CSIRO’s digital arm Data61 has come up with a new way to automatically identify phishing attempts with a claimed higher success rate compared to current techniques.

Data61 teamed up with UNSW and the Cyber Security Cooperative Research Centre (CSCRC) to develop novel algorithmic techniques that use file compression to spot phishing activity.
“Previous phishing detection methods employed machine learning algorithms that used traditional classification techniques like logistic regression, support vector machines, decision trees and artificial neural networks,” Data61 research scientist Dr Arindam Pal said on the digital agency’s Algorithm blog.
“These algorithms can’t cope with the dynamic nature of phishing, which often sees fraudsters constantly change the design and hyperlink of an illicit site every few hours.”
As a result, existing methods to prevent attacks such as blacklists, content analysis platforms and web-based filters only provide limited protection before scammers develop new and more elaborate attacks - often faster than solutions can be designed to counteract them.
Pal said the new ‘PhishZip’ system uses lossless DEFLATE file compression algorithm to compress both legitimate and phishing sites, separating them by examining how much they get compressed.
“Legitimate and phishing websites have different compression ratios.
“We then introduce a systematic process of selecting meaningful words which are associated with phishing and non-phishing websites and analyse the likelihood of those word occurrences, therefore calculating the optimal likelihood threshold.
“These words are then used as the pre-defined dictionary for our compression models and used to train the algorithm into identifying instances where a proliferation of these key words indicates a malicious website.”
PhishZip has an advantage over machine-learning based models in that it doesn’t need model training or HTML parsing, where HTML code extracts information from webpages such as titles and headings.
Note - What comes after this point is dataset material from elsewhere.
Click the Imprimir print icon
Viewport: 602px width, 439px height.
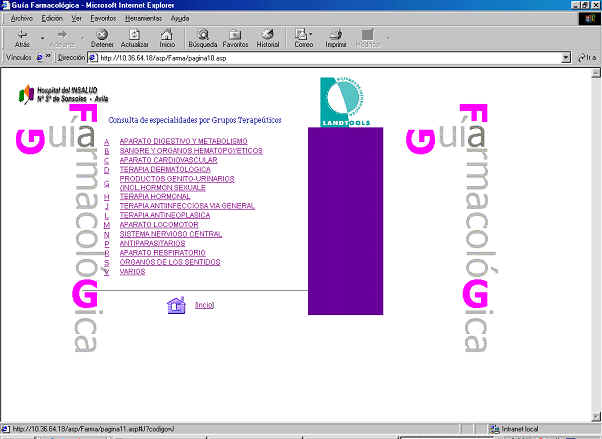336,35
The PhishZip algorithm was used on several phishing websites which are clones of PayPal, Facebook, Microsoft, ING Direct and other popular sites, correctly identifying 83 percent of phishing sites, which Data61 said is a marked improvement on current methods.
The researchers were also able to use the platform to contribute comprehensive phishing datasets to PhishTank, a community run by OpenDNS for people to share, verify and track phishing data.
The Australian Competition and Consumer Commission’s Scamwatch has received over 16,000 reports of phishing scams so far this year, totalling almost $600,000 in losses.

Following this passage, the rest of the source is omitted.